[Work order]:
In the listing below, locate the line containing "Given: Download the Excel export" and copy it and every line after it through the end, exactly as written, leaving out any pictures.

────

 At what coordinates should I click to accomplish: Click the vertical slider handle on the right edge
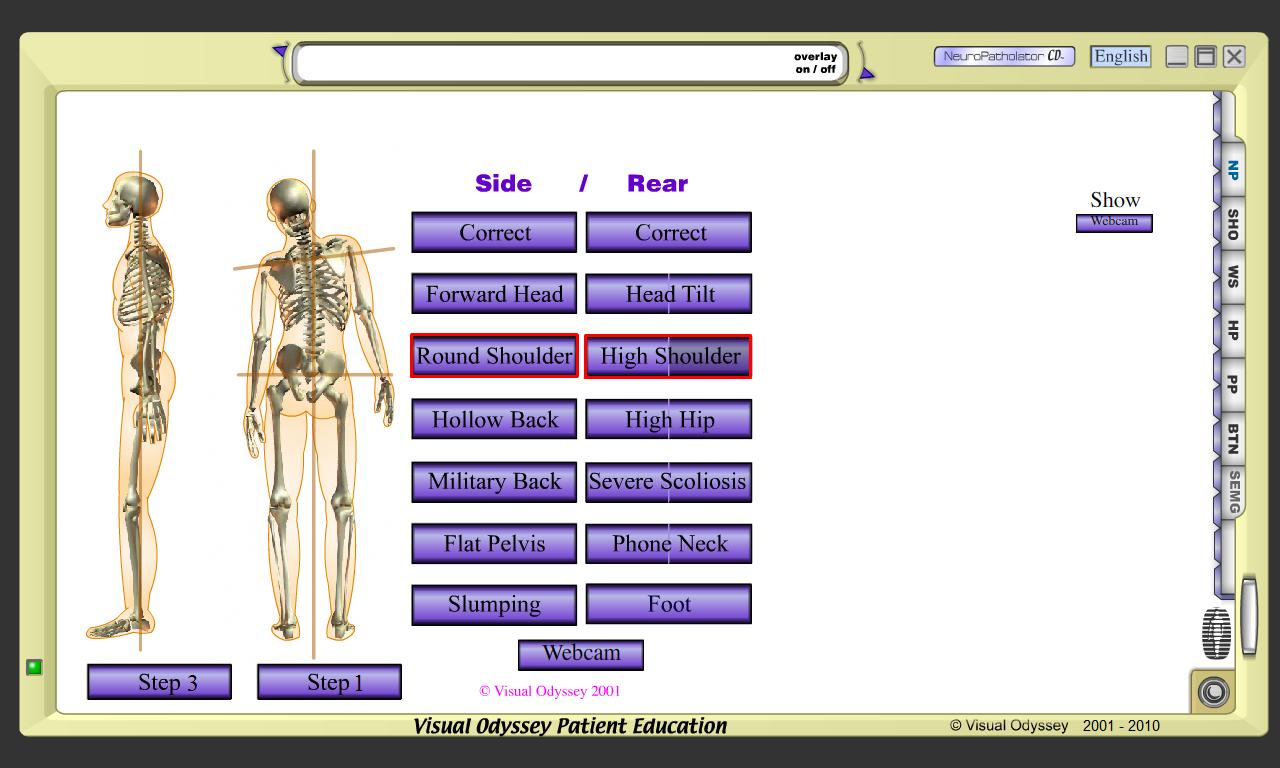point(1248,616)

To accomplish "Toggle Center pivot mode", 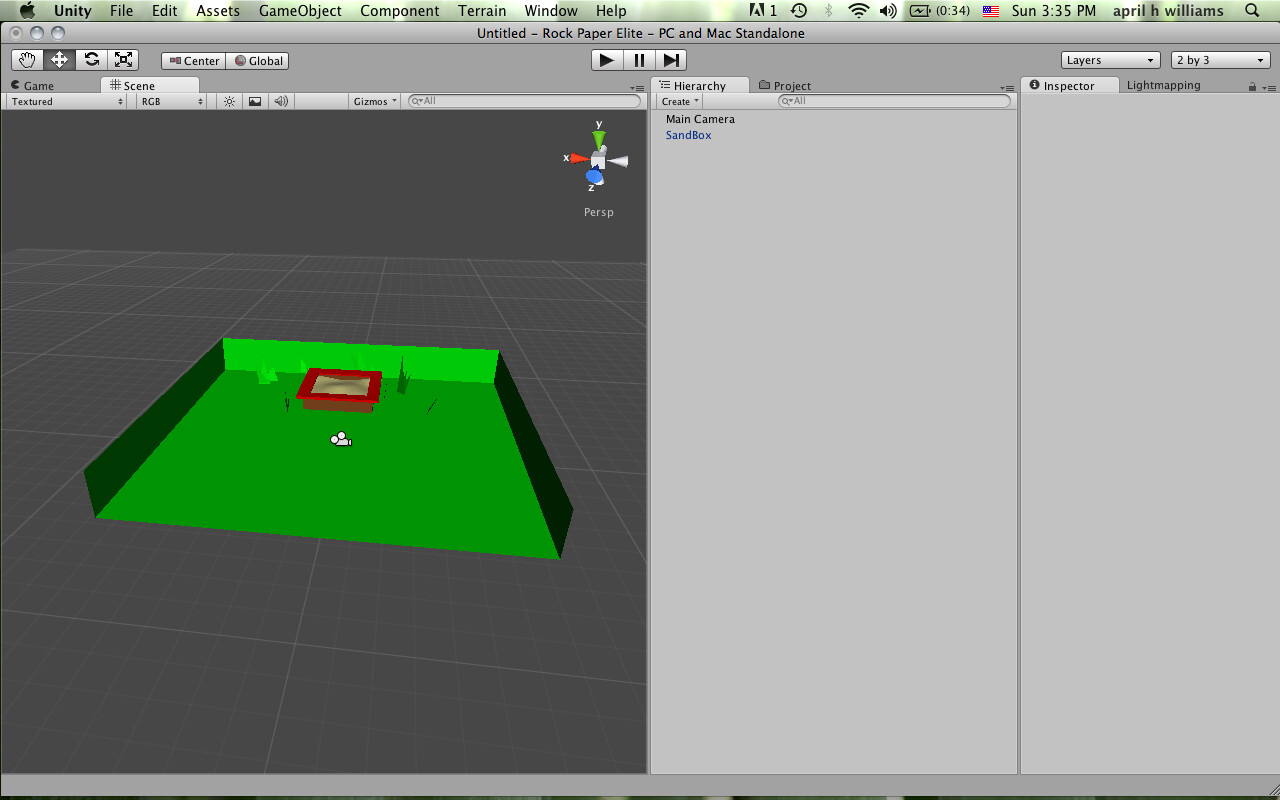I will tap(192, 60).
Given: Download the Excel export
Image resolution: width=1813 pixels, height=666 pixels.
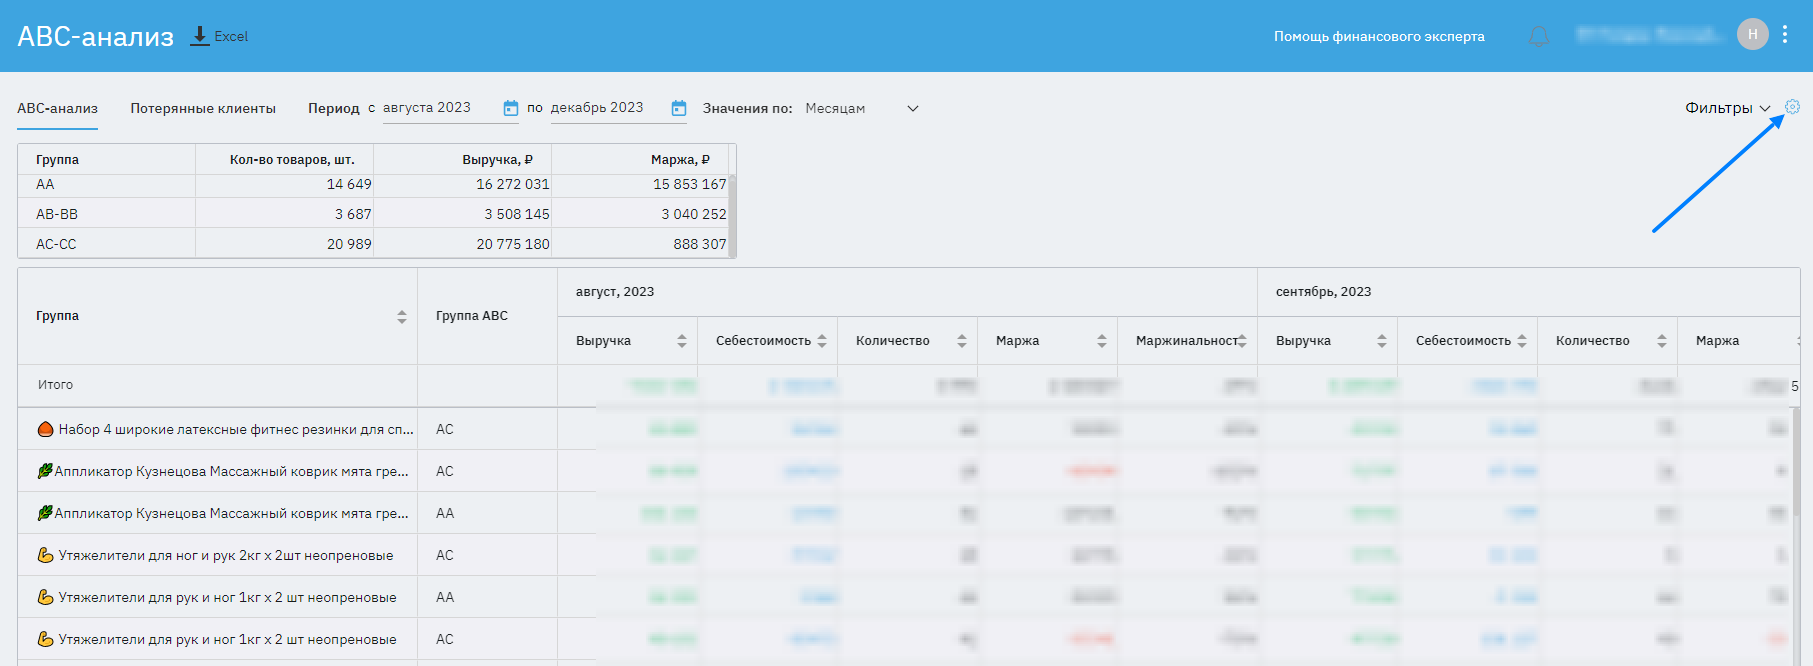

────

[Answer]:
Given: Download the Excel export
Image resolution: width=1813 pixels, height=666 pixels.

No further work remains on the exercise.